Could you reveal where the shortest and longest takes in the film were? I read that there was one nine minute take. Which scene was this? I found the cut near the end after Schofield exits the medical tent and a soldier wipes the frame to be very impressive because it was just a shot of the actor's face and the expression matched almost perfectly. I didn't even notice it the first time, but there were tears in my eyes so hey...
Also, I think you'll be happy to hear that a friend of mine was watching the film for the first time and, after Schofield went over the waterfall and the camera was looking down on him from a bird's eye view, he was wondering "How are they going to get back to eye level?" but he was so immersed in the story that a minute later, he couldn't even remember how it had happened! And then I realized that I couldn't remember either and I had seen the film twice. We were just watching the story unfold with no awareness of the filmmakers.
"I don't know how they have the gall to publish such rubbish as though they have the facts."
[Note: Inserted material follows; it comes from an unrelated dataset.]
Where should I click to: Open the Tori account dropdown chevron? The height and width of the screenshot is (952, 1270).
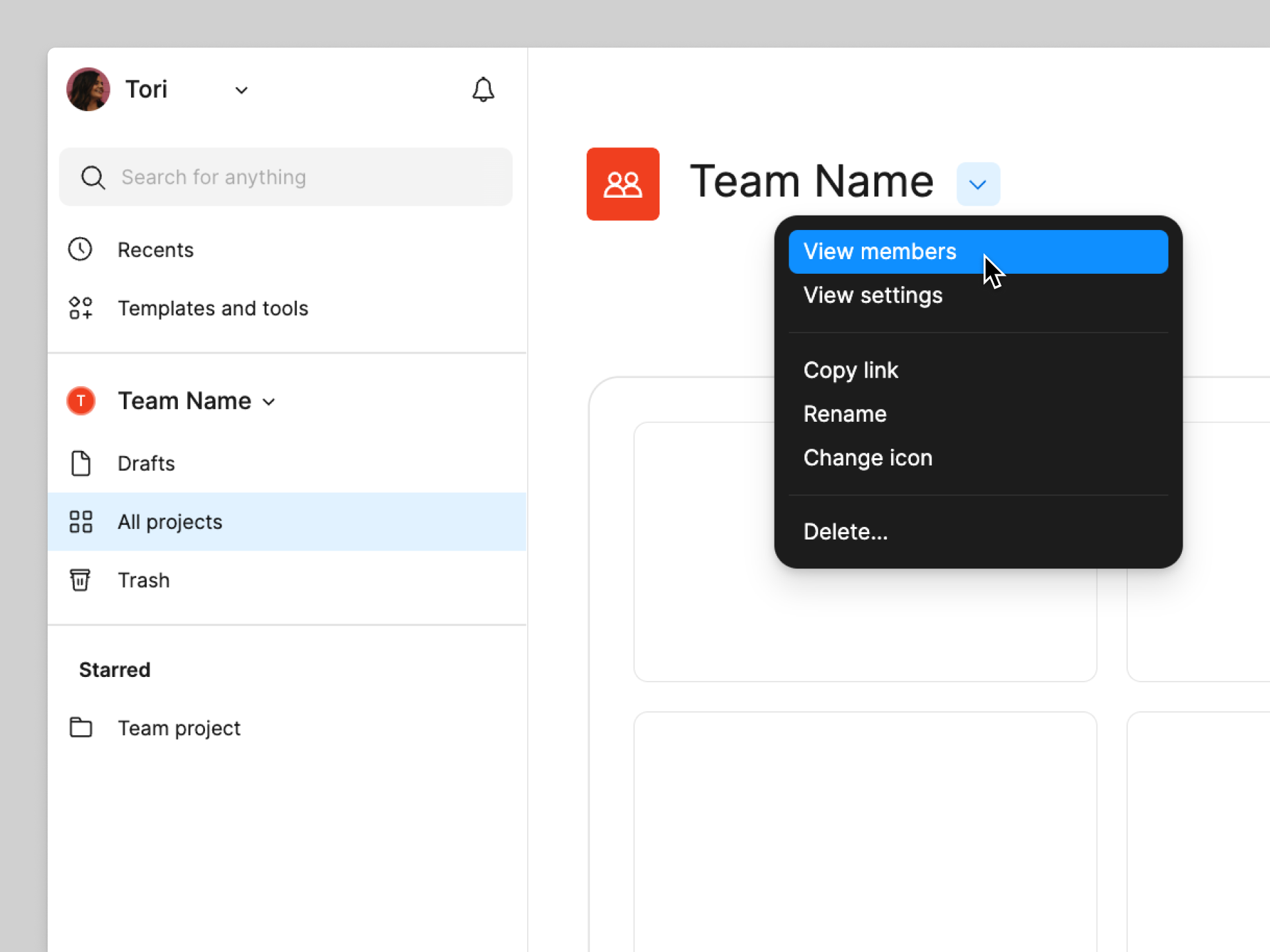point(241,90)
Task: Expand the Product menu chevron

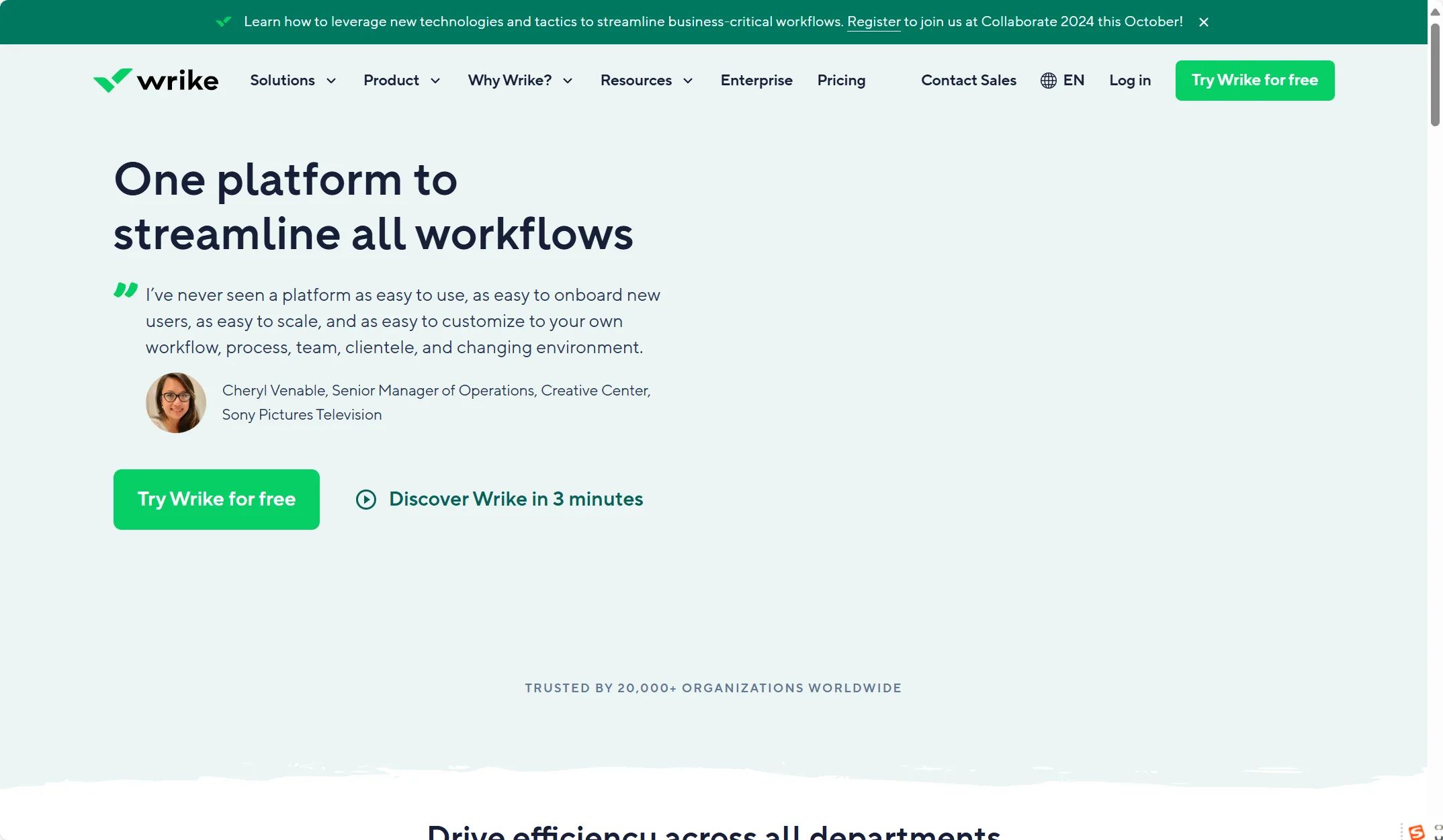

I happen to know for a fact that the whole film was shot on a GoPro mounted on a trained parrot supplied by 'Gentle Jungle' who were chosen after Mendes saw how they were able to train Andy Sirkis for Planet of the Apes. The black-out scene was the only cut and had to be used because the parrot was shot dead by mistake. Fortunately, they had a replacement parrot.
Both parrots had headphones and Roger was shouting commands to them like "Pan left! " and "Go wide!" from a command trailer.
Yes, that parrot required a lot of training.
I knew the technique would work because I had experience of training a robin to land on a spade handle for a shot in 'A Secret Garden'. Training that robin only took a few months. (That is actually true, BTW, though I didn't personally train the bird).
I watched that not long ago and was wondering exactly this! I'd pictured the team sat around for hours waiting like a someone shooting blue planet.
I finally saw ‘1917’ yesterday and it’s the best movie I’ve seen in years, well done Roger, James, and team! It didn’t feel like a single take and the cut points were fairly obvious, but it didn’t matter because we were with the characters and story the entire movie. We left the theatre feeling as if we had gone through all these hardships and understood the stakes and folly laid before us. It was exhausting. I felt similarly after leaving ‘Mad Max: Fury Road’ which had a thousand cuts and the audience POV was everywhere. Really well done Sir, thank you.
You have a good eye to notice, they fooled me when it came to hiding the cuts. Can you remember a particular cut point that was obvious to you?
Yes, a few. I watched the film again last night and made a mental note of where the cuts were. The very first one, there seems to have been a change of weather, but I won't say where the cuts all are. Your job as a member of the audience is to watch the film and allow yourself to be carried forward by the story.
In a way, it's a pity that the was so much BTS promotional material before release - it meant that I was thinking "Oh that's a gimble shot and that was taken from a crane and . . ." well, and so on and on!
My one and only criticism of the film is that I don't think the subtitles were even remotely necessary for the few very basic French phrases used - but that is a different issue altogether!
Pity about that first parrot though, but that's war for you!
I honestly can't tell if the parrot is a metaphor for something or an actual parrot lol. I guess only astute film enthusiasts will be analyzing the film for cuts, and of course they will find some, but I think the general audience member wont have a clue and will be much more immersed.